Three real-world examples of distributed Elixir (pt. 1)

A gentle introduction to distributed Elixir.
May 22, 2021 · 7 min read
elixir
phoenix

While deploying any project to a production environment, you can either scale it vertically (adding more resources to the single instance where it is running) or horizontally (adding multiple instances). If you don't like putting all the eggs in a single basket and choose the horizontal approach, Elixir offers all the necessary distributed features that you need out of the box without any additional dependencies, letting you build a cluster between the different instances of your application.

Clustering your service allows you to do very interesting stuff, from spawning new processes in any instance to sending messages between cluster nodes, letting you build very creative solutions. Although this might sound complex, in reality, it is straightforward to achieve since these distributed capabilities are integrated into the language that you already know, letting you design your applications in a totally different way. Along with these post series, we will explore three different real-world use cases of distributed Elixir, but before, let's go back to the basics and see how to build an Elixir cluster. Let's get cracking!

Building a simple cluster

Let's generate a basic OTP application, and start iterating from there:

➜ mix new simple_cluster --sup
...
➜ cd simple_cluster

To build the cluster, we need two things:

  • To provide a name for the current application instance.
  • To connect the different nodes once the application starts.
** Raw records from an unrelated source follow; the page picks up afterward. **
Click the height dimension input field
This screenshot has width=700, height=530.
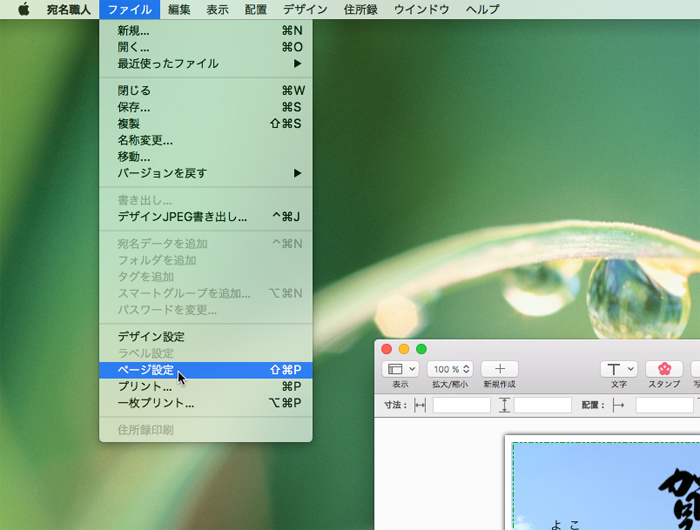tap(542, 405)
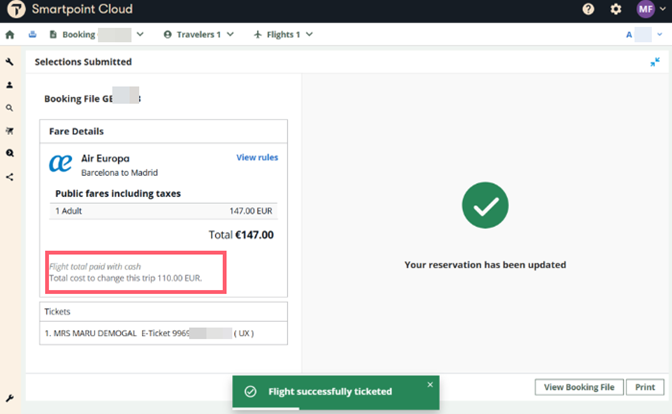Click the blue tray icon beside Home
Viewport: 672px width, 414px height.
click(x=32, y=35)
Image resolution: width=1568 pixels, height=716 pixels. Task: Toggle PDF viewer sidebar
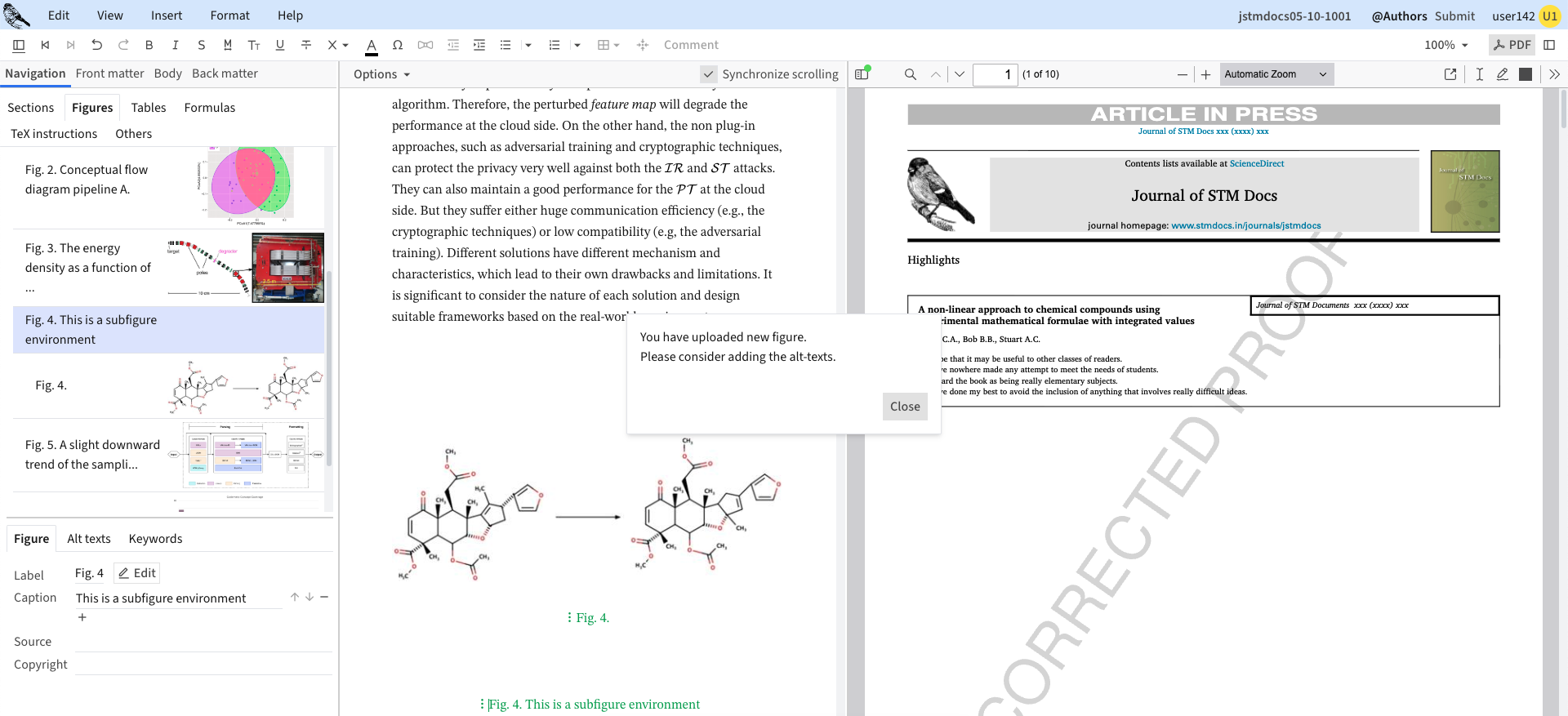pos(862,74)
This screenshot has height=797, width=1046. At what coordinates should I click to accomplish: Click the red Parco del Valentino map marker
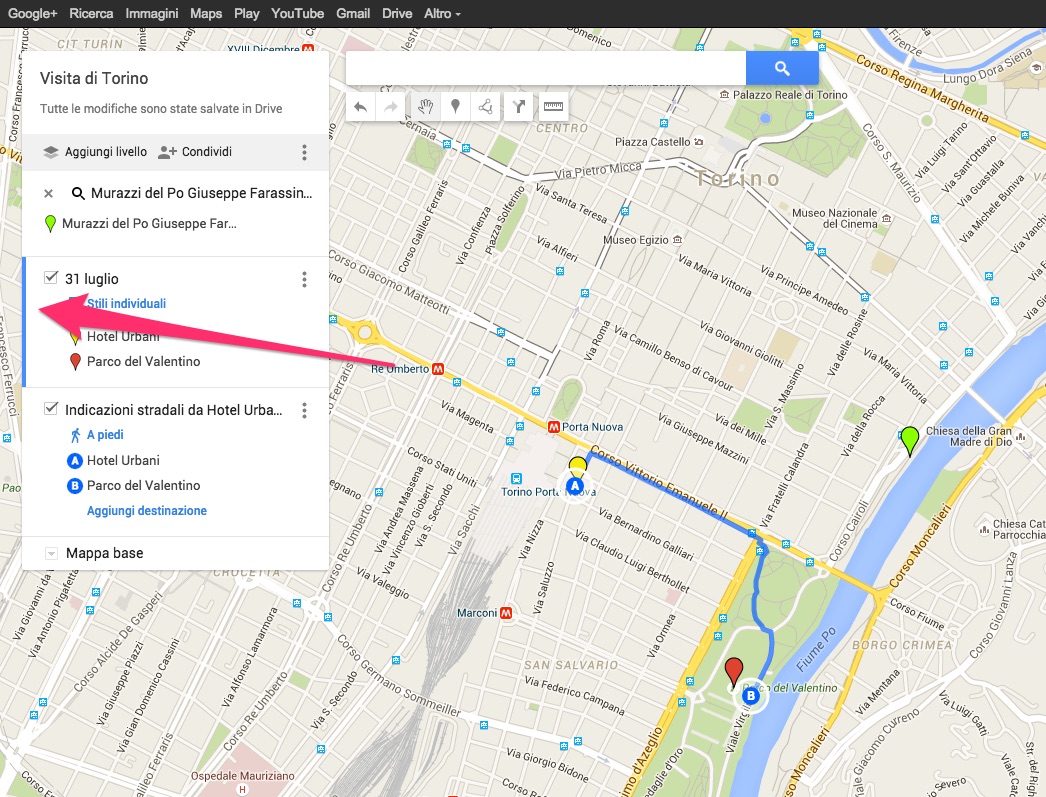click(734, 670)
The first one is straightforward, and we can achieve it by adding the --name argument to the start command:

➜ iex --name n1@127.0.0.1 -S mix
Erlang/OTP 24 [erts-12.0.1] [source] [64-bit] [smp:12:12] [ds:12:12:10] [async-threads:1] [jit]

Interactive Elixir (1.12.0) - press Ctrl+C to exit (type h() ENTER for help)
iex(n1@127.0.0.1)1>

Easy, right? Please note the iex prompt iex(n1@127.0.0.1)1> containing the node name we just assigned. Let's start a new node in a different terminal window setting the n2 name:

➜ iex --name n2@127.0.0.1 -S mix
Erlang/OTP 24 [erts-12.0.1] [source] [64-bit] [smp:12:12] [ds:12:12:10] [async-threads:1] [jit]
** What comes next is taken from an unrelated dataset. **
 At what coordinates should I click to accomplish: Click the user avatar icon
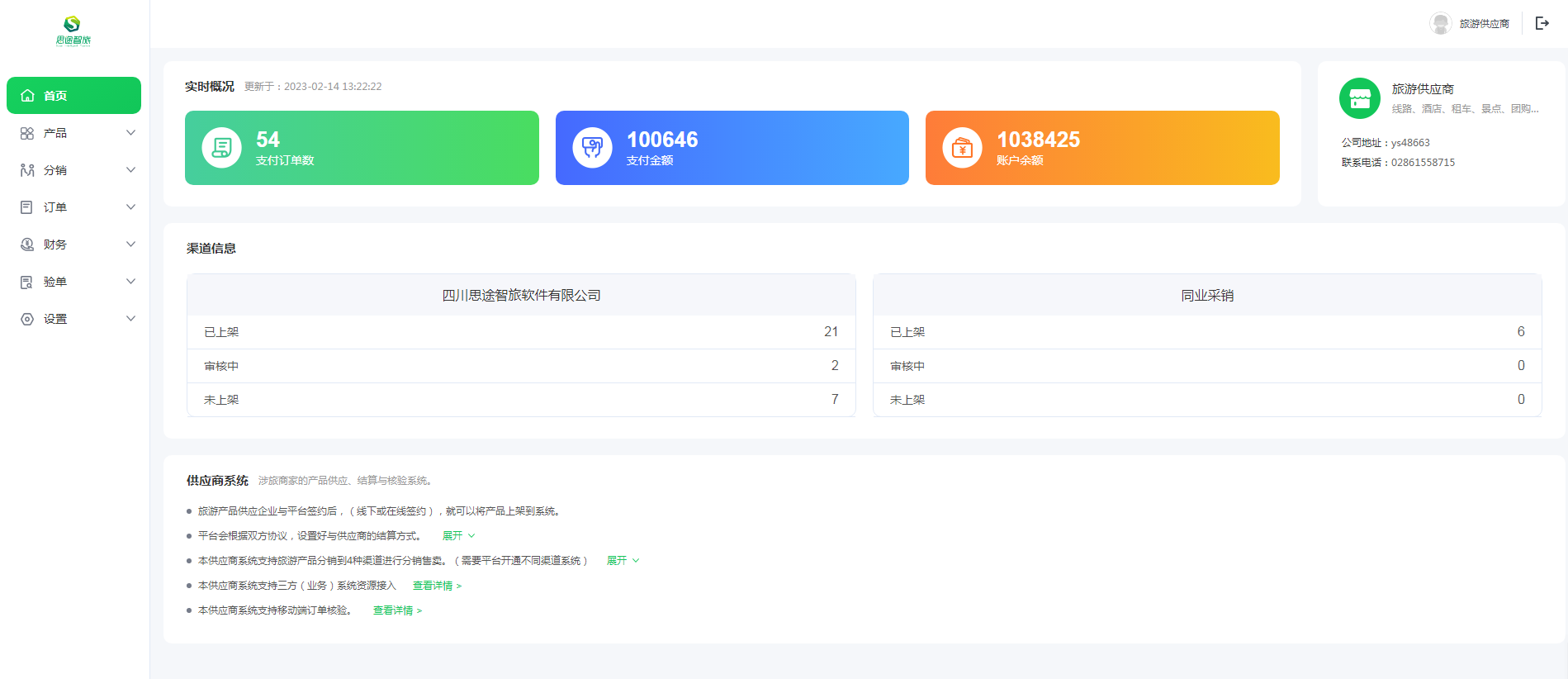pos(1440,23)
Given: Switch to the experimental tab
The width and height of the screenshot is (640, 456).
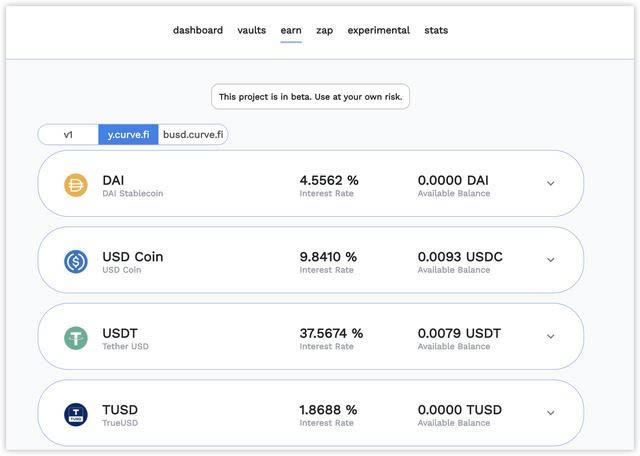Looking at the screenshot, I should click(378, 31).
Interactive Elixir (1.12.0) - press Ctrl+C to exit (type h() ENTER for help)
iex(n2@127.0.0.1)1>

Now that we have both nodes up and running, let's create the cluster by manually connecting the nodes using Elixir's Node.connect/1:

iex(n1@127.0.0.1)1> Node.connect :"n2@127.0.0.1"
true
iex(n1@127.0.0.1)2>

To confirm that everything went fine, let's run Node.list/0 on each node, which returns the list of nodes to which the current instance has connected:

iex(n1@127.0.0.1)2> Node.list
[:"n2@127.0.0.1"]
iex(n1@127.0.0.1)3>
iex(n2@127.0.0.1)2> Node.list
[:"n1@127.0.0.1"]
iex(n2@127.0.0.1)3>

Our first clustered application is ready, yay! However, connecting manually to each of the nodes from iex is less than ideal. There is a more convenient way of doing it, which is adding a sys.config file to the root of the project with the following content:

[{kernel,
  [
    {sync_nodes_optional, ['n1@127.0.0.1', 'n2@127.0.0.1']},
    {sync_nodes_timeout, 5000}
  ]}
].

This file sets default values on the application start, in this particular case:

  • sync_nodes_optional: the list of possible nodes in the cluster.
  • sync_nodes_timeout: the timeout to synchronize the nodes.

To apply this configuration, let's start each node setting the --erl parameter with the configuration file:

➜ iex --name n1@127.0.0.1 --erl "-config sys.config" -S mix
Erlang/OTP 24 [erts-12.0.1] [source] [64-bit] [smp:12:12] [ds:12:12:10] [async-threads:1] [jit]

Interactive Elixir (1.12.0) - press Ctrl+C to exit (type h() ENTER for help)
iex(n1@127.0.0.1)1>
➜ iex --name n2@127.0.0.1 --erl "-config sys.config" -S mix
Erlang/OTP 24 [erts-12.0.1] [source] [64-bit] [smp:12:12] [ds:12:12:10] [async-threads:1] [jit]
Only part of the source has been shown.